Redução de Benefícios Tributários: Câmara aprova novas regras e controle sobre incentivos fiscais
Proposta prevê corte gradual de 10% nas isenções federais e estabelece critérios rigorosos para criação e renovação de benefícios
A Comissão de Finanças e Tributação (CFT) da Câmara dos Deputados aprovou o relatório que propõe uma redução linear de 10% nos benefícios tributários federais, sendo 5% em 2026 e mais 5% em 2027. O texto, elaborado pelo deputado Mauro Benevides Filho (PDT-CE), servirá como base para um projeto de lei complementar (PLP) que deve ser apresentado nos próximos dias.
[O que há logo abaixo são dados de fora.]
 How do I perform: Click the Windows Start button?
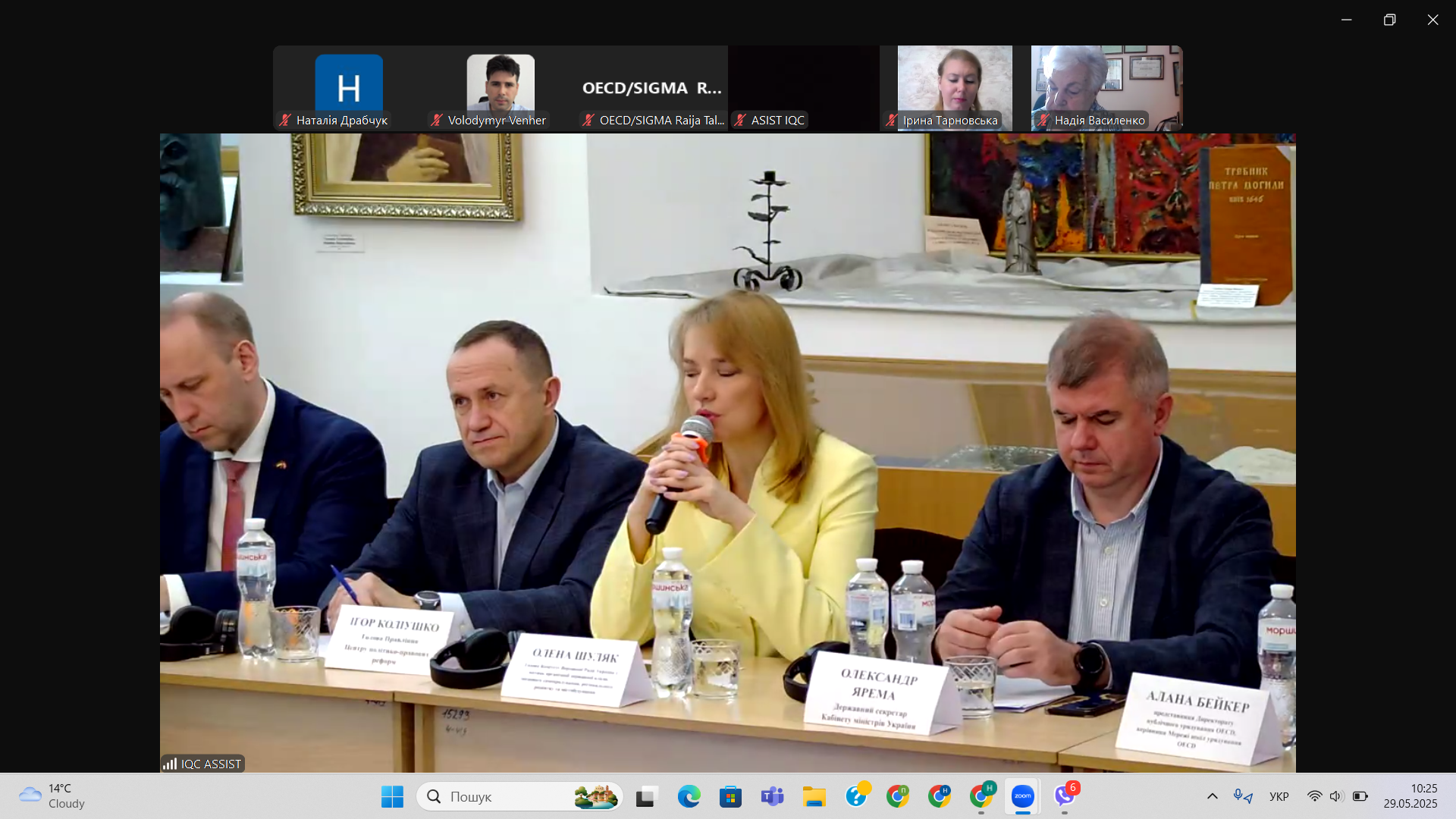[392, 796]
Segundo o relator, a iniciativa busca conter o avanço das renúncias fiscais, que atualmente superam R$ 800 bilhões por ano, o equivalente a 6% do PIB — percentual superior à média dos países da OCDE, que gira em torno de 5%.
Limites e novas regras de transparência
Pela proposta, novos incentivos fiscais terão validade máxima de cinco anos e estarão limitados a 0,2% do PIB do ano anterior. Além disso, toda criação ou prorrogação de benefício deverá ser acompanhada de um estudo técnico com objetivos claros, metas, estimativas de impacto e plano de monitoramento.
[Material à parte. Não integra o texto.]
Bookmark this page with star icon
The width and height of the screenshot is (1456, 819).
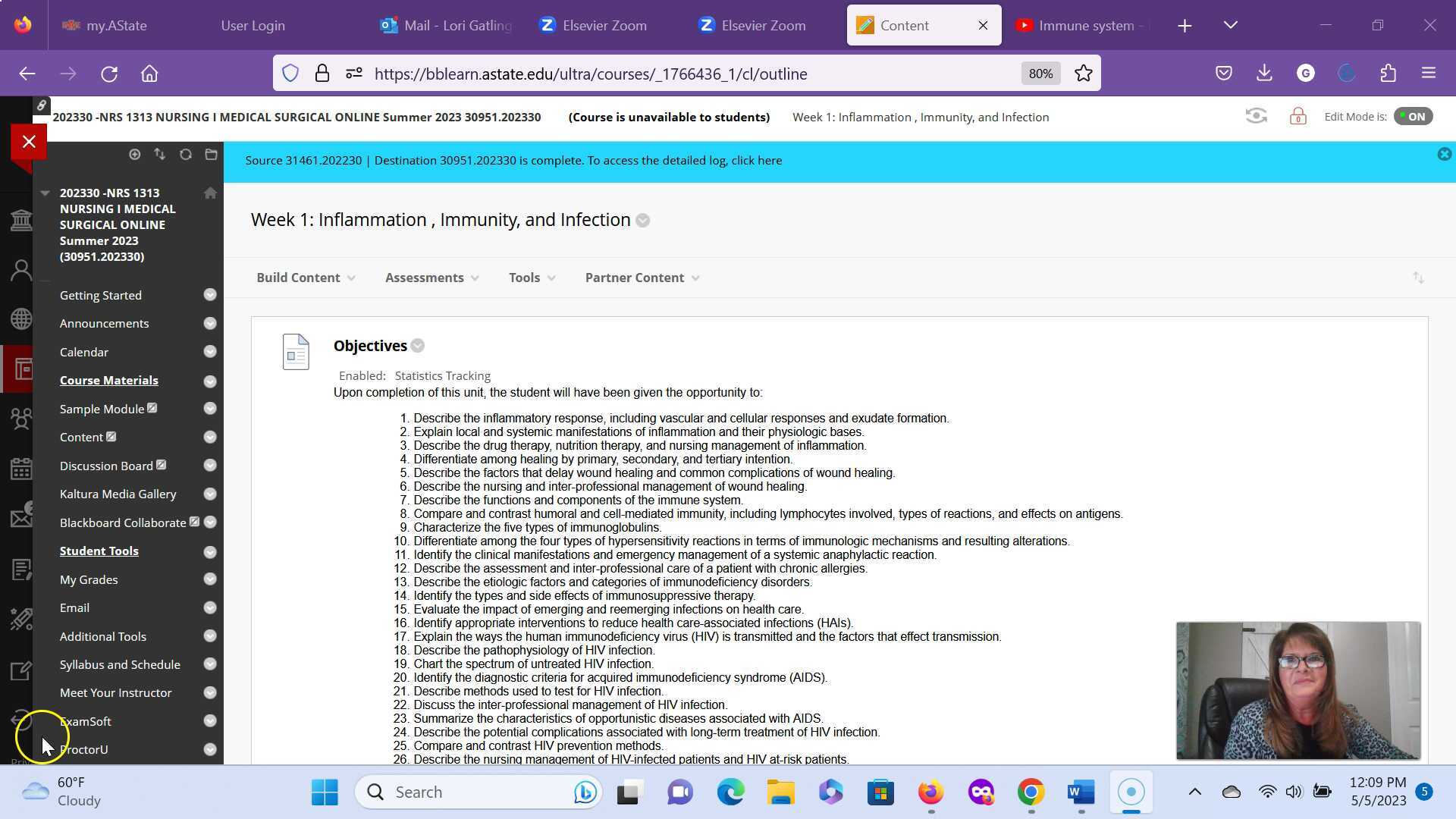pos(1084,74)
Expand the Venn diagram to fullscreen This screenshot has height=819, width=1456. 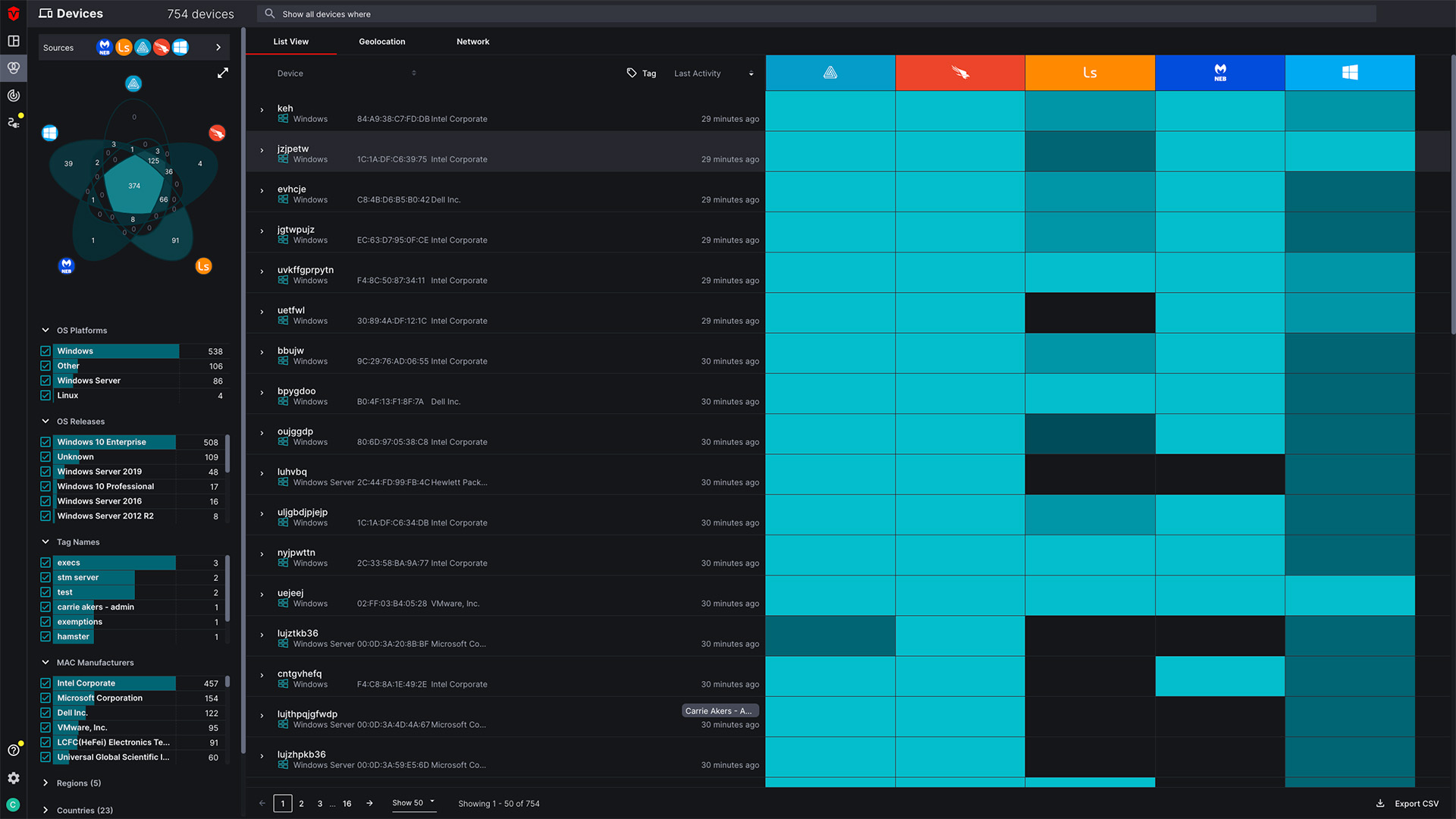pos(223,74)
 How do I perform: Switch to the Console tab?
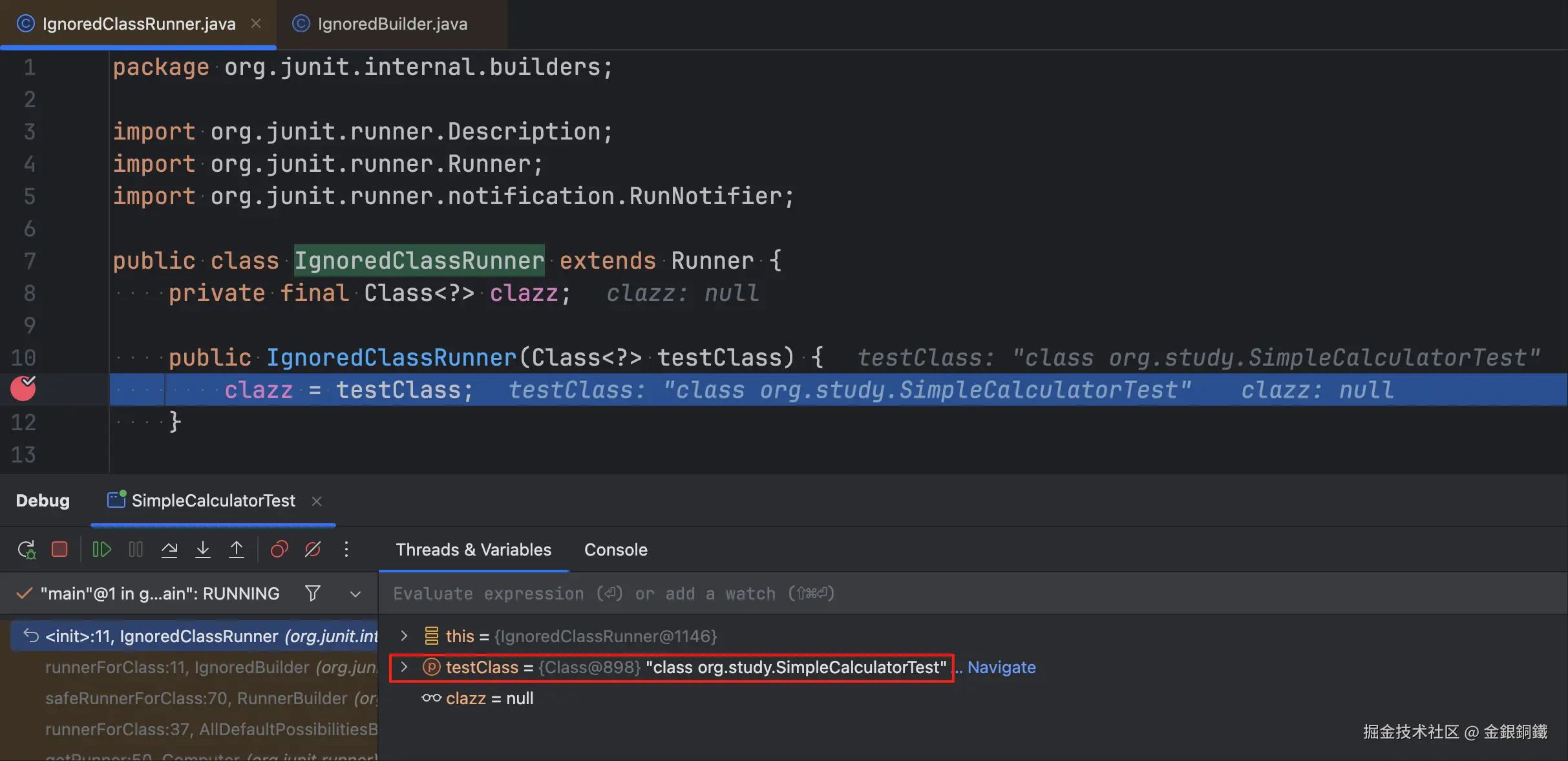point(615,550)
O texto também determina que cada incentivo passe por avaliações obrigatórias de efetividade a cada cinco anos, fortalecendo a transparência e o controle sobre o uso dos recursos públicos.
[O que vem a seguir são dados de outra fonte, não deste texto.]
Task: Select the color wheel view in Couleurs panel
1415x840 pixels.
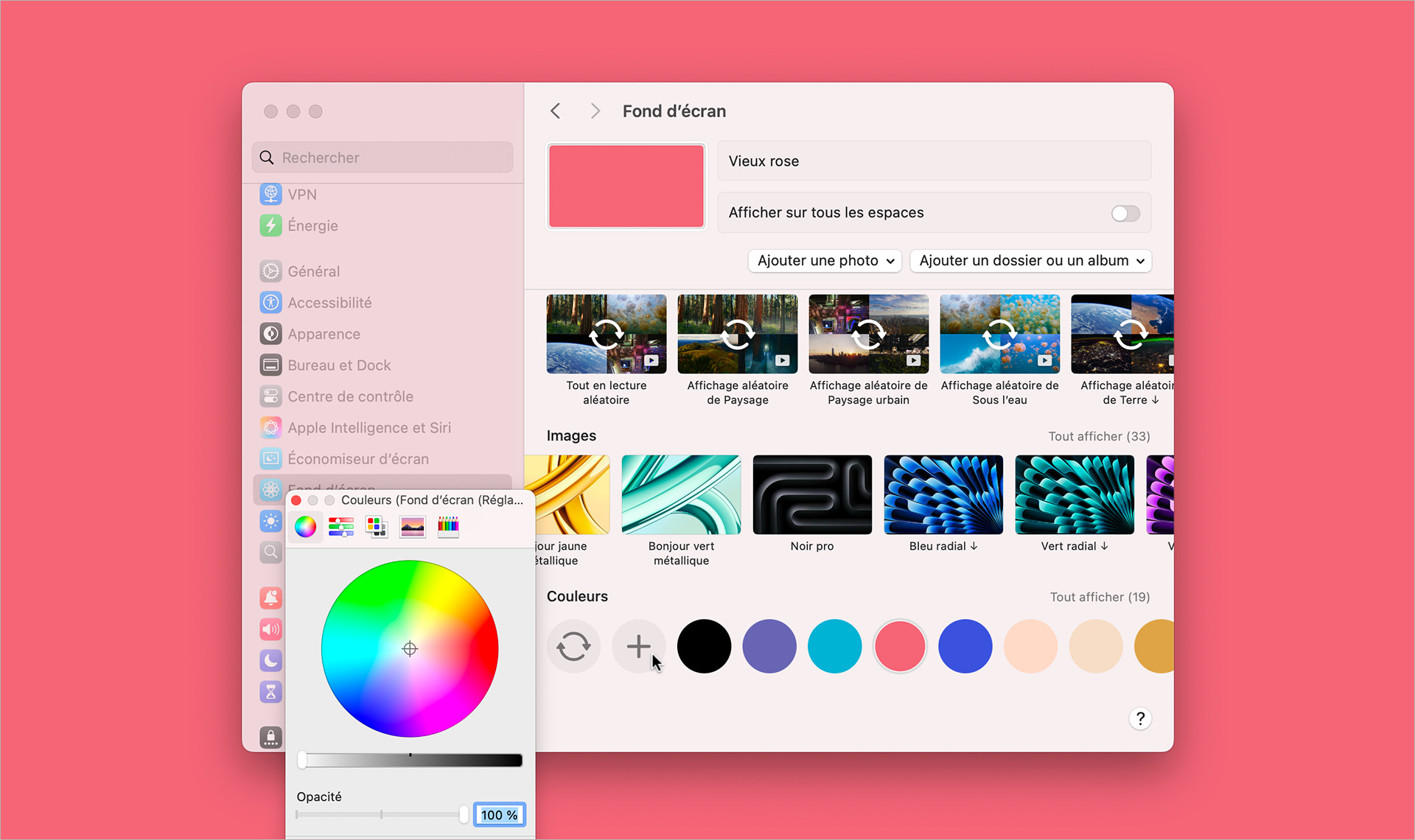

Controle de gastos e foco na eficiência fiscal
A redução dos benefícios é considerada essencial para equilibrar as contas públicas, já que os gastos tributários não são limitados pelo orçamento federal. Diferentemente das despesas diretas, as isenções fiscais não possuem mecanismos eficazes de controle, o que amplia o risco de distorções econômicas.
De acordo com o relatório, 85% dos incentivos concedidos hoje se concentram no Simples Nacional e no agronegócio, com mais de 60% dos valores direcionados às regiões Sul e Sudeste.
MEI e pequenas empresas seguem com tratamento favorecido
A proposta mantém as condições atuais de isenção para microempreendedores individuais (MEI), microempresas e empresas de pequeno porte.
Assim, o MEI, com faturamento anual de até R$ 81 mil, e as empresas optantes pelo Simples Nacional, com receita bruta de até R$ 4,8 milhões, continuarão com o mesmo regime simplificado de tributação.
Concessão de benefícios a empresas terá mais rigor legal
Outro ponto importante do texto é que qualquer benefício fiscal voltado a pessoas jurídicas deverá ser instituído por lei específica, alinhada à Lei de Diretrizes Orçamentárias (LDO) e ao Orçamento da União.
Essa medida busca garantir mais transparência e previsibilidade ao processo, evitando concessões políticas ou desprovidas de embasamento técnico.
Debate sobre responsabilidade fiscal
Durante a votação, o deputado Merlong Solano (PT-PI) lembrou que a Constituição já determina a redução gradual dos incentivos fiscais até o limite de 2% do PIB, conforme emenda aprovada em 2021.
“Hoje estamos em 6% do PIB. É urgente reavaliar esse cenário e assegurar que cada renúncia fiscal gere retorno econômico e social real”, destacou.
A proposta, ao combinar redução progressiva e maior fiscalização, representa um avanço na busca por sustentabilidade fiscal e eficiência na aplicação dos recursos públicos, sem comprometer os benefícios às micro e pequenas empresas.